Apocalypso!

Video game as motion picture works second time around

ONE IN A MILLA A modern million-dollar woman, Milla Jovovich’s Alice has guns <i>and</i> can run down the sides of buildings—all the better to fight the dead.

ONE IN A MILLA A modern million-dollar woman, Milla Jovovich’s Alice has guns and can run down the sides of buildings—all the better to fight the dead.

Resident Evil: Apocalypse
Starring Milla Jovovich, Sienna Gullory and Oded Fehr. Directed by Alexander Witt. Rated R.
Rated 3.0

Welcome to Raccoon City (as usual, played by Toronto), playground of the evil-minded Umbrella Corporation, world’s largest producer of tools of mayhem. Curious as to what went down in their underground secret labs (as played out in the first Resident Evil movie), the suits send a team of biohazard troops down to check it out. Whoops, bad idea. Before you can say, “Do you want your undead shamblers or scramblers?” (RE:A isn’t sure itself at first, finally settling for the traditional shamblers), the T-virus hits the streets like a foul wind, creating an overnight City of the Living Dead, sealed off by the corporation and awaiting a nuclear cleansing.

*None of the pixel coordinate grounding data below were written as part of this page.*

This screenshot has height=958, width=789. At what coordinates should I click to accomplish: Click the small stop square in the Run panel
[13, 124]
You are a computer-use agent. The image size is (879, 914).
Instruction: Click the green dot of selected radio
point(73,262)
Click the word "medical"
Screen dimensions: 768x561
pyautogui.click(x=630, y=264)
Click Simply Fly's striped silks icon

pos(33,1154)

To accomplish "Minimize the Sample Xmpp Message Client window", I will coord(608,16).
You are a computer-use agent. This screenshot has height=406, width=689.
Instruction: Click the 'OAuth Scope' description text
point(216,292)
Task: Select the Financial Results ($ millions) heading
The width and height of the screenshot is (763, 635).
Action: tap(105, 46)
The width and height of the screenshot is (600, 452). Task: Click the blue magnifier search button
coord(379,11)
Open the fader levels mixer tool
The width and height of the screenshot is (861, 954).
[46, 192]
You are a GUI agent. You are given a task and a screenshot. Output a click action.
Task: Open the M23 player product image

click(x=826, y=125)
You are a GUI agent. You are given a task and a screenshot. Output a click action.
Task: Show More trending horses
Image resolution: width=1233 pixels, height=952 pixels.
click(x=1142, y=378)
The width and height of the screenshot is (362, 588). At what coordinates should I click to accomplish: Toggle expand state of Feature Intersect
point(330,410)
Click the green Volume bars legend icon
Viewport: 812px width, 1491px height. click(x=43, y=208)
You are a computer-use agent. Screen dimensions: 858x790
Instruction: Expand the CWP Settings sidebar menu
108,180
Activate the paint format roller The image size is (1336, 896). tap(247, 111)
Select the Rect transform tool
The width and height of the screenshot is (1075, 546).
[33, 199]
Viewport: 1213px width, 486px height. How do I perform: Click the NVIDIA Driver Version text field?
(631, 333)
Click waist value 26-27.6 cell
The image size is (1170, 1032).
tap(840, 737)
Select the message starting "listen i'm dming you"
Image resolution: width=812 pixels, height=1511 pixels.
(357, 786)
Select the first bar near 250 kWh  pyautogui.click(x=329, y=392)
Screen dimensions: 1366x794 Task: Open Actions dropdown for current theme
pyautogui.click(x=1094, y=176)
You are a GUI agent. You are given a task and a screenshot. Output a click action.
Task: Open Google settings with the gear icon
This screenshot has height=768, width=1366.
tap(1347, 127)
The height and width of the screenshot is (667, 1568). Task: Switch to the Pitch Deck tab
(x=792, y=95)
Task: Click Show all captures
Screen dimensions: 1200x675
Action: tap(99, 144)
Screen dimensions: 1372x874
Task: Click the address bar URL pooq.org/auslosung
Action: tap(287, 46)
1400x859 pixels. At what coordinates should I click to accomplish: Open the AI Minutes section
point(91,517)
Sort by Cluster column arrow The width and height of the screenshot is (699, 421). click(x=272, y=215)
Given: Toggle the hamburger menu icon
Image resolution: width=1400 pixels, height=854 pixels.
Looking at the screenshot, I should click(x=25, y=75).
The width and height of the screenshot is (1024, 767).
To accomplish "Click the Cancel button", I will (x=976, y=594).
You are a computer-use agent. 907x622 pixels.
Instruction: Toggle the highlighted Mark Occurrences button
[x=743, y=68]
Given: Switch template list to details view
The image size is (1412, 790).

Soon RE-veteran Alice (Milla Jovovich) goes back down the rabbit hole to wind up in the zombie-infested city, where she hooks up with video game stalwarts Jill Valentine (Sienna Gullory), Carlos (Oded Fehr) and various other zombie-bait as they are coerced by the creator of the virus to find his abandoned child, Angie.

Their numbers steadily decline as they encounter zombie hookers, long-tongued tooth-thingies and, of course, the ever-popular undead dobies. Fortunately for them, the Umbrella folks have biologically upgraded Alice into one deadass-kicking mayhem machine, as she plays Cocktail flippy-action with guns. Unfortunately, they’ve also unleashed Nemesis, a behemoth armed with a rocket-launcher and mini-gatling gun … and a bad attitude.

Because of Stateside union demands, Toronto has usurped Pittsburgh as Hometown of the Dead (the Dawn of the Dead remake was filmed there, as will be the upcoming fourth entry of the George Romero mythos, Land of the Dead). Because of this, these films’ milieus take on a certain familiar feel, especially overt in the opening scenes. Here RE:A compares unfavorably at first to the slam-bam pre-credits sequence of the DOTD remake, but it recovers quite adequately as the rotting flesh begins to hit the fan. Closer in feel to the video game’s look (especially with Gullory’s take on Jill Valentine; she walks the walk, talks the talk, a b-cup Lara Croft with a heart-shaped gamine face), I suspect that this entry will be more satisfying to the game’s adherents than the first.

As a stand-alone zombie flick, RE:A is adequate fun but plays a little loose with the internal logic (the virus suddenly picks up the ability to reanimate long-dead flesh). As the genre goes, this stays very light on the gore, relying instead on the action moves with some very well-crafted jolts and sound effect work.